@@Dota2funny Correct so the signal for the stopping distance shouldn't be divided by R; that means the tire torque is multiplied with -1/m than it's integrated withe limited integrator AND HERE COMES THE CHANGE and than it's directly connected with the integrator and after that plotted in a scope.
Hi. This video very helpful and thanks for that. But I have some problem about ''mu slip look up table''. Actually I dont understand what is that and also what is the values inside of the tables.
Sir, if slip is (1-(vehicle speed/ wheel speed)) shouldn't we connect wheel speed to division and vehicle speed to multiplication in the slip sub system?
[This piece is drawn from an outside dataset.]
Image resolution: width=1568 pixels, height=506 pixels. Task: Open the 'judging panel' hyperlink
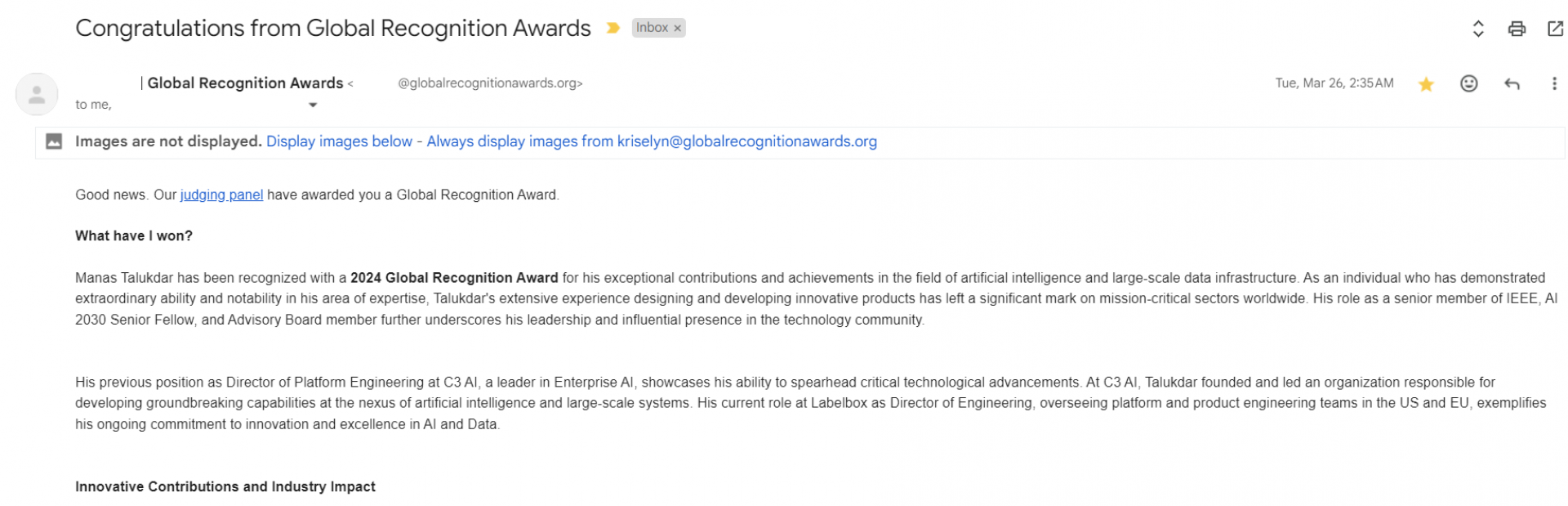pos(221,195)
the equation which is given in1:53 is wrong. It's the relative slip for acceleration. For the deceleration the wheel angular velocity is divided by the vehicle angular velocity. It's just the shown equation which is wrong but the model was set up correctly at the part from 16:00 to 17:21
Sir, how do we interpret the difference between with abs and without abs graphs, and how do we turn the abs off in order to get the other graphs without abs .
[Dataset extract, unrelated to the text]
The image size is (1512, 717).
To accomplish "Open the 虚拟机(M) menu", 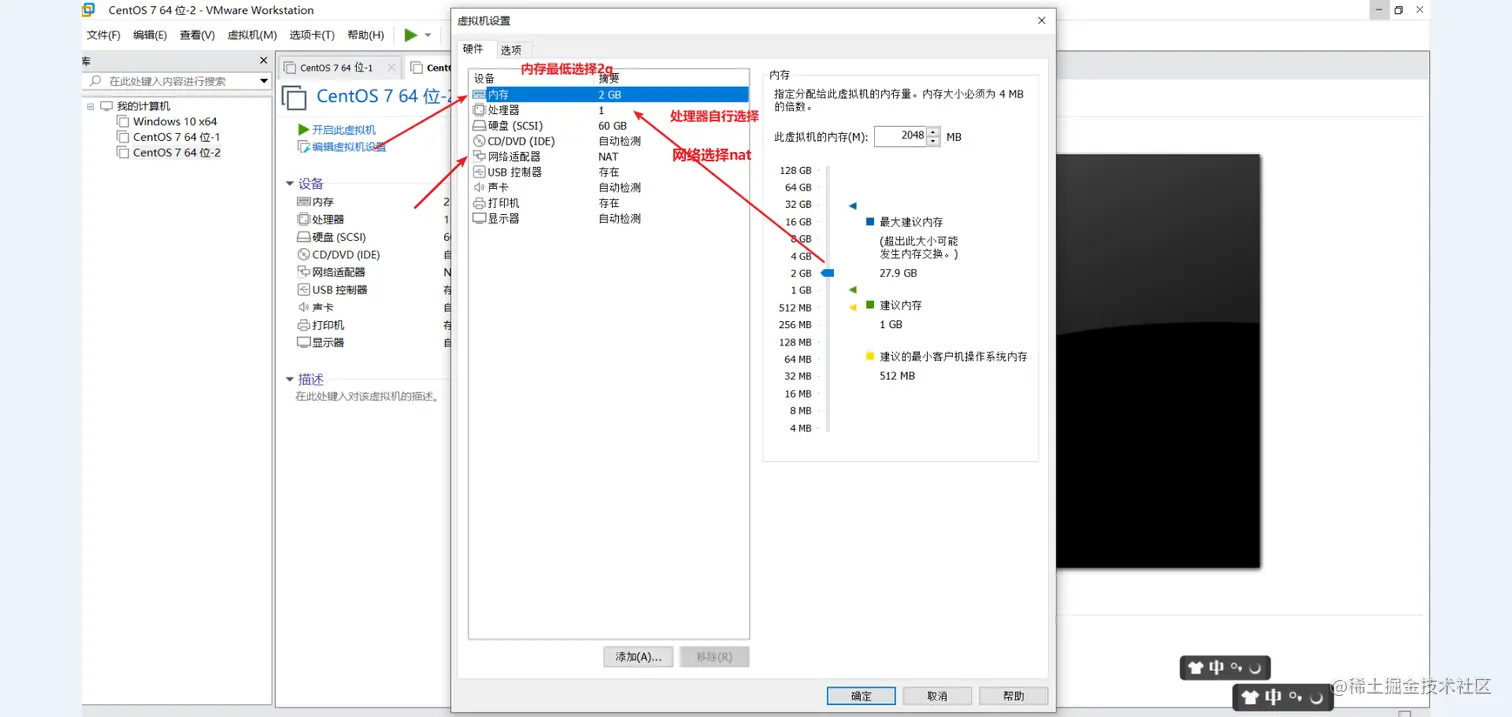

You could add a Gain block from Actual Relative Slip to the 1st Sum (in between the intersect to the Lookup table and the 1st Sum), set the value to 1 to activate ABS or 0 to deactivate ABS.
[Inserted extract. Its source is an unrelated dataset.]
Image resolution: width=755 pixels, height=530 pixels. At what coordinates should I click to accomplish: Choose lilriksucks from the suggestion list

As far as I know you can do it for sure but it doesn’t make that much sense. Because as far as I know (correct me if I‘m wrong) in the reality there are just two way valves for the braking system. That‘s why the bang bang controller makes sense because it‘s saying that the valve are open (Inlet or Outlet). But you may should consider sone controller that also mention a state where the pressure remain constant which isn‘t possible whith a bang bang controller.
Hello sir, the video found very helpful and informative...But if want to take the input from sensors on vehicle how can we take that input to simulation..?
Vehicle Angular velocity means the transational speed of wheel or the car; you can also call it the vehicle velocity divided by wheel radius with it's maybe more correct than the denotation of this video wheel angular velocity means the rotational speed of wheel the equation which is given in1:53 is wrong. It's the relative slip for acceleration. For the deceleration the wheel angular velocity is divided by the vehicle angular velocity. It's just the shown equation which is wrong but the model was set up correctly at the part from 16:00 to 17:21
you are right but that is one of the simplifications that were done. There are some other simplifications too but it's not about creating a real physical model but showing the basic function of an abs.